For many developing countries facing economic stagnation and heavy debt burdens, the foremost challenge is to recover sustainable growth. That means finding the right combination of domestic policies and external finance to: (1) reduce macroeconomic instability, reflected in high inflation and high and volatile real domestic interest rates; (2) restore growth while allowing a minimum increase in consumption per capita so that the adjustment can be sustained; and (3) reduce the external debt burden, which restricts voluntary external financing and acts as a tax on investment.

These objectives, however, cannot be achieved overnight, and there are some significant trade-offs among them—trade-offs that change as time passes. This means that an adjustment program must be viewed in an intertemporal context, relating actions and outcomes over time. Most important, the role that external finance plays in the adjustment program must be identified, as higher levels of financing, particularly at the early stages, are often a feature of these programs.

External financing potentially increases a country’s investment rate (potentially, because that financing might end up in higher consumption or capital flight). It also enables more imports of capital goods and inputs and a better utilization of capacity. But some day this financing must be repaid, and when this occurs, it will be at the expense of lower levels of expenditures and a lower availability of foreign exchange. A careful analysis is thus necessary to assure that the benefits of foreign borrowing today are larger than the cost of repaying it in the future. This is all the more important in cases where a country is already highly indebted.

In examining the relevant trade-offs, the intertemporal analysis becomes crucial. Recovering growth requires higher levels of investments and imports, requirements that can be moderated if the efficiency of resource use also increases (reflected by a lower incremental capital-output ratio, ICOR). But for investment to increase, additional external financing is needed to complement domestic savings, unless consumption is further compressed. However, a gradual reduction in the debt burden (as measured by debt/GDP, interest/GDP, etc.) requires a decline in the need for new external borrowing relative to GDP—and this can only be achieved if there is a reduction in the excess of the country’s total expenditures over its income, namely a reduction in the country’s current account deficit relative to GDP. This necessitates an increase in domestic saving relative to the country’s investment and a corresponding increase in its exports relative to its imports. Normally the country must generate both a saving surplus and a corresponding export surplus.

How then do we balance the potentially positive effect of additional external borrowing with its adverse effect on debt accumulation? How do we make compatible the required increase in the trade and saving surpluses with the higher levels of imports and investment required to recover and then sustain growth? How do we reduce the need for domestic financing of the public sector deficit—as needed to lower inflation and the crowding out of the private sector—if the government has to service large interest payments? The analysis must be able to show how a temporary acceleration of external financing allows breathing time, so that the improved policies eventually permit the economy to recover stability and growth together with a gradually declining current account deficit as a percentage of GDP. This article presents a framework—essentially three mechanisms—through which external financing plays just such a role during the transition.

·····

• Parts of the exercise
- a) In the article on external finance and adjustment, why is external financing said to only potentially raise a country's investment rate?
- b) Please reproduce the passage of the article on external finance and adjustment starting at "External financing potentially" and ending at "already highly indebted.".
The listing has no role in this work.

• Raw data
·····

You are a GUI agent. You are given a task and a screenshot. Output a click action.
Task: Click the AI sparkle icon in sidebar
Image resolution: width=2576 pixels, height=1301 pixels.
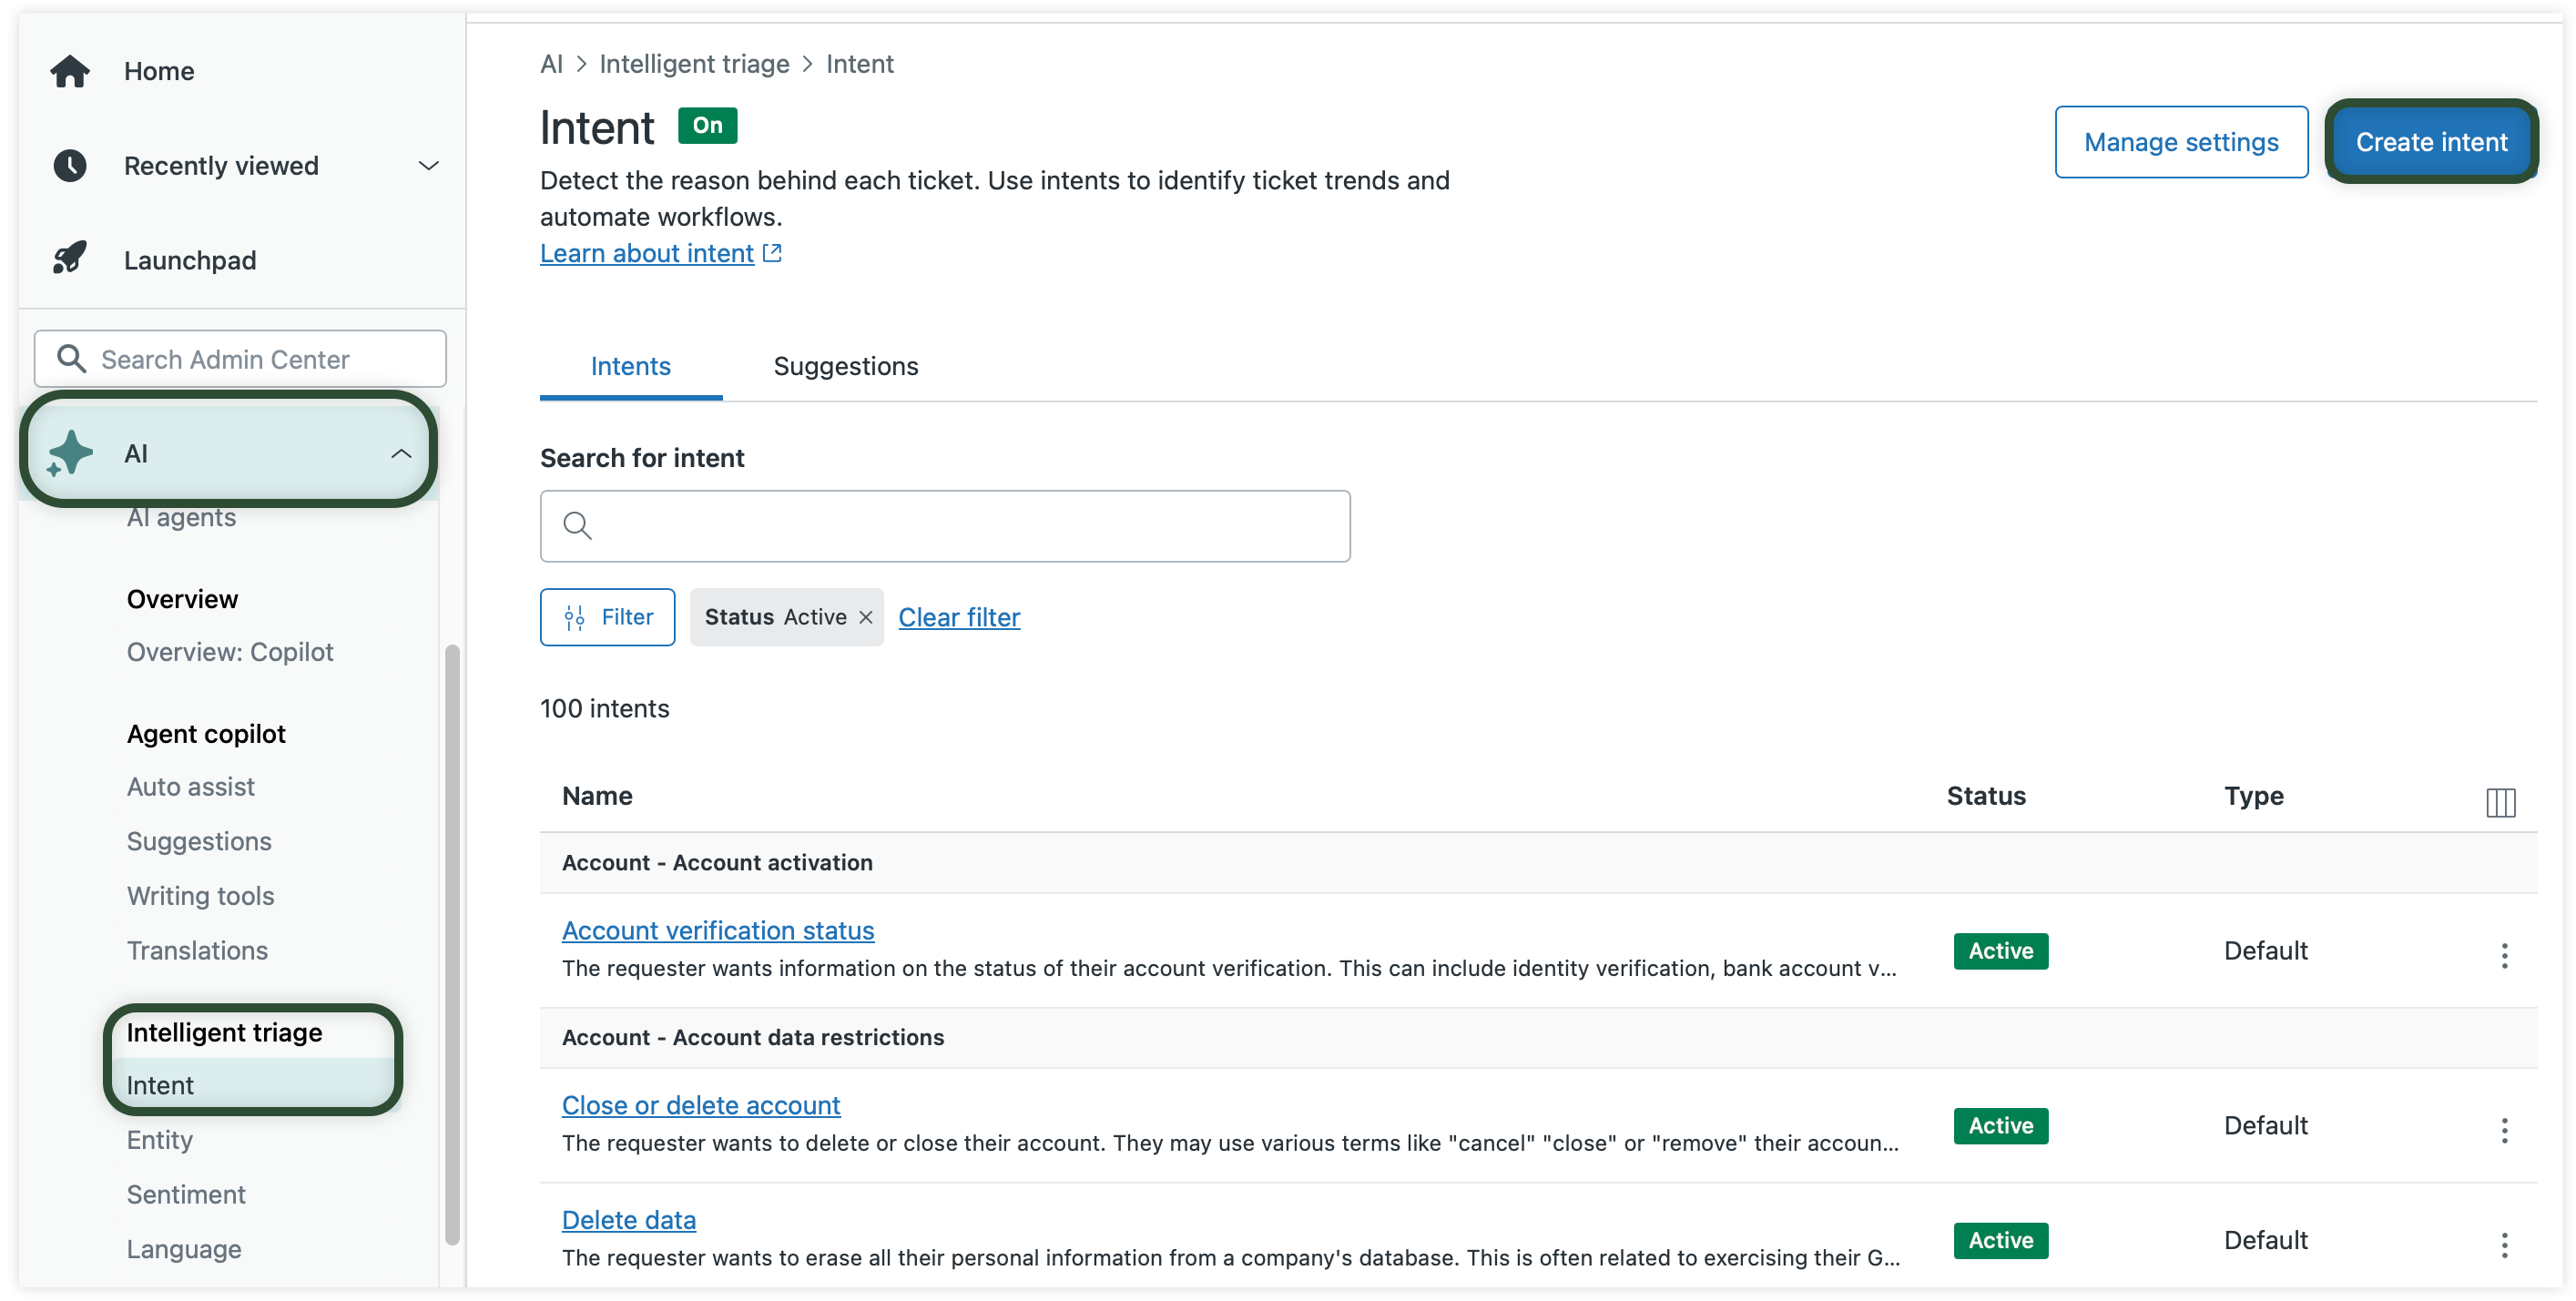(70, 453)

·····

• Per-task answers
- a) The article says the effect is only potential because the financing might end up in higher consumption or capital flight rather than in investment.

- b)
External financing potentially increases a country’s investment rate (potentially, because that financing might end up in higher consumption or capital flight). It also enables more imports of capital goods and inputs and a better utilization of capacity. But some day this financing must be repaid, and when this occurs, it will be at the expense of lower levels of expenditures and a lower availability of foreign exchange. A careful analysis is thus necessary to assure that the benefits of foreign borrowing today are larger than the cost of repaying it in the future. This is all the more important in cases where a country is already highly indebted.